▶ Exercise aim:
Of the records that follow, copy only the lines from the line containing "Where should I click to: Open Settings" to the line containing "Task: Flip image", both included, exactly as written.

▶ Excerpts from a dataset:
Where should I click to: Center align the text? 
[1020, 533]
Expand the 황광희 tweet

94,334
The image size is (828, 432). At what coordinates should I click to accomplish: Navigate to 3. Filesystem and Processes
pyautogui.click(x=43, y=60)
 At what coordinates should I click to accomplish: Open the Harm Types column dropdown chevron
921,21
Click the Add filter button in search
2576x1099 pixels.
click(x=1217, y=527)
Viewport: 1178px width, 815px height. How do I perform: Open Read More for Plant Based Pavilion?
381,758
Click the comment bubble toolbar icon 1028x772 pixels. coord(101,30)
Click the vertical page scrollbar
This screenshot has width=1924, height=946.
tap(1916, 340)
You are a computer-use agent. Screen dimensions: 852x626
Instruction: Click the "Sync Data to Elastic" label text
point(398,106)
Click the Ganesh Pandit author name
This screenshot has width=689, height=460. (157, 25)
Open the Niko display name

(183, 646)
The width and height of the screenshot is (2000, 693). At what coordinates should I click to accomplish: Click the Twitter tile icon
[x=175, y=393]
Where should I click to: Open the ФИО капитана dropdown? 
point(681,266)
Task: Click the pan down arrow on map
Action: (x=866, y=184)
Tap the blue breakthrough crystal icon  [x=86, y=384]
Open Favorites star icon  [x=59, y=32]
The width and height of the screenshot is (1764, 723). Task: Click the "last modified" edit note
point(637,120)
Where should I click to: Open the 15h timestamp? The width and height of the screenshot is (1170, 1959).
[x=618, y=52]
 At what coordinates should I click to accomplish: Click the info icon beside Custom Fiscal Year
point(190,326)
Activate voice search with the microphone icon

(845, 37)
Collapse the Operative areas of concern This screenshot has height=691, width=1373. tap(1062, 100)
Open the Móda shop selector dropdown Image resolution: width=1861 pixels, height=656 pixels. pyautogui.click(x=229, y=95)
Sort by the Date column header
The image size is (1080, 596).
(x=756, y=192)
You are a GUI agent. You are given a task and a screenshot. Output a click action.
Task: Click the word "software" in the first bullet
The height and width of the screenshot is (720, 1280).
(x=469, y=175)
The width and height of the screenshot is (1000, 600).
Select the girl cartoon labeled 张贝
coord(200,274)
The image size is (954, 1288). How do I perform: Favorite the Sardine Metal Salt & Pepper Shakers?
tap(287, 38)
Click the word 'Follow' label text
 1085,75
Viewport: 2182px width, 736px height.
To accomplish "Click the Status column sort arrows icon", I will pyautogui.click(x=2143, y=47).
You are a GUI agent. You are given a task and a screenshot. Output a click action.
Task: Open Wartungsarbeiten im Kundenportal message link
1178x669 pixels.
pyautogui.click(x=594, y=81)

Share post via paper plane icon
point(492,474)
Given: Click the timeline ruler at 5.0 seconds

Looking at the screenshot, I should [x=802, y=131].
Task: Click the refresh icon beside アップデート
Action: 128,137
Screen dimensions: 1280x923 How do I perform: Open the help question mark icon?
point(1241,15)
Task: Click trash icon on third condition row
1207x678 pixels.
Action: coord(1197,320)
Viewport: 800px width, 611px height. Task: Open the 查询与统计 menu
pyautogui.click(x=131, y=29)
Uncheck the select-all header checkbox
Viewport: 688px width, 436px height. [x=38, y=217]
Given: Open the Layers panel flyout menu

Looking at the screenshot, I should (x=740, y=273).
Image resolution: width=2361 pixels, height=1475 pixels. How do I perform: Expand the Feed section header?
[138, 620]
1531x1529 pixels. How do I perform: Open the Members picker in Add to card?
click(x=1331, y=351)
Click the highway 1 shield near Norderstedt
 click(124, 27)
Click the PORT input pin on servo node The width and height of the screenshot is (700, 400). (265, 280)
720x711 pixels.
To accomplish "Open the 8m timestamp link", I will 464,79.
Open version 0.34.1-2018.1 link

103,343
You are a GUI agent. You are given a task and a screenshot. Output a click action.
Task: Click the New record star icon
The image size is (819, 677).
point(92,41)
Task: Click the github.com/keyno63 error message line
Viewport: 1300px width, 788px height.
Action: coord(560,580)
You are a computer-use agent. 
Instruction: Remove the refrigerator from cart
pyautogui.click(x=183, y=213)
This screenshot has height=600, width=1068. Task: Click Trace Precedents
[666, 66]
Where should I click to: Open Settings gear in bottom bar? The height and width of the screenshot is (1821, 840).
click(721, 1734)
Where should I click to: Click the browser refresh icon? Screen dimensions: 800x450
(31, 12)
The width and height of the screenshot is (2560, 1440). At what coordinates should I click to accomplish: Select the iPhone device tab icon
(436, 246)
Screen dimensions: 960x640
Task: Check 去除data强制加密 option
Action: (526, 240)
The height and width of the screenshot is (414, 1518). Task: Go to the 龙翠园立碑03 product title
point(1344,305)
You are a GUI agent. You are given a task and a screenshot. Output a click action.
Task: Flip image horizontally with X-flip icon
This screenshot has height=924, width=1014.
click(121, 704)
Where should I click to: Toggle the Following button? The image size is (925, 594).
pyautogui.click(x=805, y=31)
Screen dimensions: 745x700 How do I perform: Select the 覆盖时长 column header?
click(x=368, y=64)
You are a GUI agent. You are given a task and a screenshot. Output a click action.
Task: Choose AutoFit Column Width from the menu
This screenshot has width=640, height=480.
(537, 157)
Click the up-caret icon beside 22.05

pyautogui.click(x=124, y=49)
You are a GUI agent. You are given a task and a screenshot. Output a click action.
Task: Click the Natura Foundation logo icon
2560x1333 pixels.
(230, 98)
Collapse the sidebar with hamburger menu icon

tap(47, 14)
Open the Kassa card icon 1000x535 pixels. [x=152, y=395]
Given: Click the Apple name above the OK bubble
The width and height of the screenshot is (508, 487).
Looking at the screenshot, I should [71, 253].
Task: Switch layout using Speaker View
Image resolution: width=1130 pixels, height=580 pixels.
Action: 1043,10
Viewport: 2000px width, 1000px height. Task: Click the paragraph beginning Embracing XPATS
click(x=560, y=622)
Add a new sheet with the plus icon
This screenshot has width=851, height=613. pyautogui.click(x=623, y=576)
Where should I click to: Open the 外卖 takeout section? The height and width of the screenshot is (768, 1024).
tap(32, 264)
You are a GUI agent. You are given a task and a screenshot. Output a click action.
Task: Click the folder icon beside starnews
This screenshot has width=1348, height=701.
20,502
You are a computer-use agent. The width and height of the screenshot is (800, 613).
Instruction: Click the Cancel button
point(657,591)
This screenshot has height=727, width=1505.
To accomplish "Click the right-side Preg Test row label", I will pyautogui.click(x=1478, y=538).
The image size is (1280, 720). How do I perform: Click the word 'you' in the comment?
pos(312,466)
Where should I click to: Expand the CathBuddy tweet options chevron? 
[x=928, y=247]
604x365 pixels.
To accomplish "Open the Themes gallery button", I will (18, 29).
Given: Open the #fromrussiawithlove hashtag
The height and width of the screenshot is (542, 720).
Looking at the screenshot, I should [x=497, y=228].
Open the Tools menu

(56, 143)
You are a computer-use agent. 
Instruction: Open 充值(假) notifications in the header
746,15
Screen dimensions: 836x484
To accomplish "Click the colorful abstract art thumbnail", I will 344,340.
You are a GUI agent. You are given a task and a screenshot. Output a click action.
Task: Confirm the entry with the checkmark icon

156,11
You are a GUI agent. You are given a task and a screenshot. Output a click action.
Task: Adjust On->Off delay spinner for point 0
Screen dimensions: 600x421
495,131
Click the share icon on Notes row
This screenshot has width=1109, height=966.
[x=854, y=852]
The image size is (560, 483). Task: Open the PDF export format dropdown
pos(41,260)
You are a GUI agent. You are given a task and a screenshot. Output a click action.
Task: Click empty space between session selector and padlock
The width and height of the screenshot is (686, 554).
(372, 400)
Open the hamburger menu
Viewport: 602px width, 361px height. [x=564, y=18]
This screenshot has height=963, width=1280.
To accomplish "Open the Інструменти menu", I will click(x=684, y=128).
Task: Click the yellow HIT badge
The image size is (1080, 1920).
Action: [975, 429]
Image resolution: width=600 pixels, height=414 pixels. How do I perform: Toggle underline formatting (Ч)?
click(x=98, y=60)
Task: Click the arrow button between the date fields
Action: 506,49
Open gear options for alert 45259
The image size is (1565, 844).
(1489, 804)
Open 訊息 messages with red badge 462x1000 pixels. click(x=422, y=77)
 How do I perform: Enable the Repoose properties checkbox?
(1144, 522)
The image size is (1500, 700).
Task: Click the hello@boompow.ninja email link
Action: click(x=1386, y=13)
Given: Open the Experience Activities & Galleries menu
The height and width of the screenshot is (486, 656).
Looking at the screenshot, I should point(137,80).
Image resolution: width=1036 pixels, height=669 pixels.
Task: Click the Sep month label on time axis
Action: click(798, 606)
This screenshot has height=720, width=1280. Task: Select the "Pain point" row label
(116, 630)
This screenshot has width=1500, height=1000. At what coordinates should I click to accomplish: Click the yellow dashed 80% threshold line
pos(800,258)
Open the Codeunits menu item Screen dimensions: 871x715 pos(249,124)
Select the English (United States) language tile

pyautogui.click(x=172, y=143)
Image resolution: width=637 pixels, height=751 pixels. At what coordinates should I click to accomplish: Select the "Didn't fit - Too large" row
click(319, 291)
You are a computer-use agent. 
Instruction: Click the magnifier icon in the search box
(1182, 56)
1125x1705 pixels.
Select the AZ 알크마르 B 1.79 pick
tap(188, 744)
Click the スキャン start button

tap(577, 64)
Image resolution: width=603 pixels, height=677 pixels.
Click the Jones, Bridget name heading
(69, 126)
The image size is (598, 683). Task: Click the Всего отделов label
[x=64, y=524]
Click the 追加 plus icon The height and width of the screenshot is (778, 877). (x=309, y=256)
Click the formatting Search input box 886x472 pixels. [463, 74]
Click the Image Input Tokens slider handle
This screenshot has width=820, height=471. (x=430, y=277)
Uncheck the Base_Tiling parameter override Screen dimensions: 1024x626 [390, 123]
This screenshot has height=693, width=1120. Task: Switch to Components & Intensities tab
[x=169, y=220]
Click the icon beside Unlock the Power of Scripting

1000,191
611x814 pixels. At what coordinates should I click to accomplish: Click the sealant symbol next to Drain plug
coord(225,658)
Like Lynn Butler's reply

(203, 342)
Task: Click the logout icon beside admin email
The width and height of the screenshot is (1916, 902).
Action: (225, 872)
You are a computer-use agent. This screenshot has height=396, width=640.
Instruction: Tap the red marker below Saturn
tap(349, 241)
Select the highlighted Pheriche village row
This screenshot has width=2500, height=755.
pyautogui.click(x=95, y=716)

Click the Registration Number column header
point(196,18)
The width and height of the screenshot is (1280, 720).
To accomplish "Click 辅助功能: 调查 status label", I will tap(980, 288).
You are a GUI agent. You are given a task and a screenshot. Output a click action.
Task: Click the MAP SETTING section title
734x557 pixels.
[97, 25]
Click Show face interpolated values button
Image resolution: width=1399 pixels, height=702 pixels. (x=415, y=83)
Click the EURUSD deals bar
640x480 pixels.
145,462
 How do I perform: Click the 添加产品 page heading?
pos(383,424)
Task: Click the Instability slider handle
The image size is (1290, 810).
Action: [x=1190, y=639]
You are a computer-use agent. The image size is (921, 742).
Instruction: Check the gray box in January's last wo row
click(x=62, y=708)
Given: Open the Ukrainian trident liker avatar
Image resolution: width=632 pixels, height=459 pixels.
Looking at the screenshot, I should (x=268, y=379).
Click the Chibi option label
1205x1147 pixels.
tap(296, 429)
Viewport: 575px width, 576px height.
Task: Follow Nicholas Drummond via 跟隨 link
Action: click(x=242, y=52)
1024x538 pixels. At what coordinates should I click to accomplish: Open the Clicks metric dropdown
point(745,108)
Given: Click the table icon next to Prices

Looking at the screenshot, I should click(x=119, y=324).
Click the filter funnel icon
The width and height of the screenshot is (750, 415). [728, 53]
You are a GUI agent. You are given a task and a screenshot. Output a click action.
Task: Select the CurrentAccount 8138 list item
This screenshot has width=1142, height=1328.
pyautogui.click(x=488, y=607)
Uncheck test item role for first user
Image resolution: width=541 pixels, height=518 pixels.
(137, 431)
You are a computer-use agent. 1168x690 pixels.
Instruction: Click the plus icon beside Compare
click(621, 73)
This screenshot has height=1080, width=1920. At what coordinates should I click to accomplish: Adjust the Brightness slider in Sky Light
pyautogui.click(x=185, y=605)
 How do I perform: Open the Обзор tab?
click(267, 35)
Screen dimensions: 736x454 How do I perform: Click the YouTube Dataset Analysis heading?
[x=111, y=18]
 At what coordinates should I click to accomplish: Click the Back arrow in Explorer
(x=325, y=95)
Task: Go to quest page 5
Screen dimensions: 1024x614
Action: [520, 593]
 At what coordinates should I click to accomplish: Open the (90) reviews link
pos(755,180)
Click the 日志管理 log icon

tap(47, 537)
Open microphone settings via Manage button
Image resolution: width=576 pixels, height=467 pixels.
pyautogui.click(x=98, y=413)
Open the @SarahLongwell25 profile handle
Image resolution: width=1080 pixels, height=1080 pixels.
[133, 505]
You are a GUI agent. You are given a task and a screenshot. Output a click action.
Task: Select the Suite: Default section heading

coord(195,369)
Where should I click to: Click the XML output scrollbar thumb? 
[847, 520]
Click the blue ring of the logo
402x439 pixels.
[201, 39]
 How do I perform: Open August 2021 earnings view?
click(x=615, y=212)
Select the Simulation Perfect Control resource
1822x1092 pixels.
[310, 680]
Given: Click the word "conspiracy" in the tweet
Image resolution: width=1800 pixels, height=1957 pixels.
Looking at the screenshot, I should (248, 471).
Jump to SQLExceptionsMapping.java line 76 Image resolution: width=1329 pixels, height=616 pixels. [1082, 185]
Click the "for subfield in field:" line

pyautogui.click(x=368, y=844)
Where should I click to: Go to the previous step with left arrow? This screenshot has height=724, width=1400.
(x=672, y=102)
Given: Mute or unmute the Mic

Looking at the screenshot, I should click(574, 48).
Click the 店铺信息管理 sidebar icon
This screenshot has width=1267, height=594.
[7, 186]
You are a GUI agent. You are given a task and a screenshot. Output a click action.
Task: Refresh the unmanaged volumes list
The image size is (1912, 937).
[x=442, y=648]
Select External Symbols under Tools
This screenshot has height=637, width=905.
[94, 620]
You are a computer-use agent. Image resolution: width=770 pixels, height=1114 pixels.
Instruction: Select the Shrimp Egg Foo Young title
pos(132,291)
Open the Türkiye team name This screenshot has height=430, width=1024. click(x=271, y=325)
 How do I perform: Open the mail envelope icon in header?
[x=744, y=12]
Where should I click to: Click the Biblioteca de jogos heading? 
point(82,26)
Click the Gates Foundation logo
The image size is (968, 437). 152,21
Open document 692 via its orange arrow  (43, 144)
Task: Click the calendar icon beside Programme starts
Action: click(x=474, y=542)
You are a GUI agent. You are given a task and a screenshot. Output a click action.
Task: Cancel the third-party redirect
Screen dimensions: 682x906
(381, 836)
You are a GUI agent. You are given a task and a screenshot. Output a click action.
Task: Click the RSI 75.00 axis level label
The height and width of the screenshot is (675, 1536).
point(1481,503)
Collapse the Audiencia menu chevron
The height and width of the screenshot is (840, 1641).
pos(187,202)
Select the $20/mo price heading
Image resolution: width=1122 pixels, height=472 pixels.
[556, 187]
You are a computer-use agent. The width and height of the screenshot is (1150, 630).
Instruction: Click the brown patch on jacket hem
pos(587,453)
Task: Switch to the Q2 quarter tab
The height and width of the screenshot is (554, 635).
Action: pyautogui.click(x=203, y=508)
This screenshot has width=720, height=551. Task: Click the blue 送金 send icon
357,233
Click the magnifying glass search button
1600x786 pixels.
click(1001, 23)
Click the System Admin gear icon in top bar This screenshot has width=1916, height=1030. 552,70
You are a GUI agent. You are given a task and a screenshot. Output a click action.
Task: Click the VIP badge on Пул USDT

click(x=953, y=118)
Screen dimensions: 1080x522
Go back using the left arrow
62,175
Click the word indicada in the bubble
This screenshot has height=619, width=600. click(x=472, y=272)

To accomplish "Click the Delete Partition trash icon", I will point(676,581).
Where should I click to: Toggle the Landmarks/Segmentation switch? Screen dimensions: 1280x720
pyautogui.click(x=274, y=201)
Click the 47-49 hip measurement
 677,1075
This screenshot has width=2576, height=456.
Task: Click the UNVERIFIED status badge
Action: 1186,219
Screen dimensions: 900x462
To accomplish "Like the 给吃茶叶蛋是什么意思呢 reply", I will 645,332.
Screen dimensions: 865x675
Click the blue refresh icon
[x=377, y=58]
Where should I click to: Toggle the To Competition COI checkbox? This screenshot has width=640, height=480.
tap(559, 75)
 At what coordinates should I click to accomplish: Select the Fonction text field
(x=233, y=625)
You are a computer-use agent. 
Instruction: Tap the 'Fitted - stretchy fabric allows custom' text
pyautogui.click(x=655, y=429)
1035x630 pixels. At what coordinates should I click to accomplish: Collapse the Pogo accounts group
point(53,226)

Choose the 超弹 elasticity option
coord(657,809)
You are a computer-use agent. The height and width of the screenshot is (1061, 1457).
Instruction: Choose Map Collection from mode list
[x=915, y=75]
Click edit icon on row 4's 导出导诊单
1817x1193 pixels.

▶ Task result:
Where should I click to: Open Settings gear in bottom bar? The height and width of the screenshot is (1821, 840).
click(721, 1734)
Where should I click to: Click the browser refresh icon? Screen dimensions: 800x450
(31, 12)
The width and height of the screenshot is (2560, 1440). At what coordinates should I click to accomplish: Select the iPhone device tab icon
(436, 246)
Screen dimensions: 960x640
Task: Check 去除data强制加密 option
Action: (526, 240)
The height and width of the screenshot is (414, 1518). Task: Go to the 龙翠园立碑03 product title
point(1344,305)
You are a GUI agent. You are given a task and a screenshot. Output a click action.
Task: Flip image horizontally with X-flip icon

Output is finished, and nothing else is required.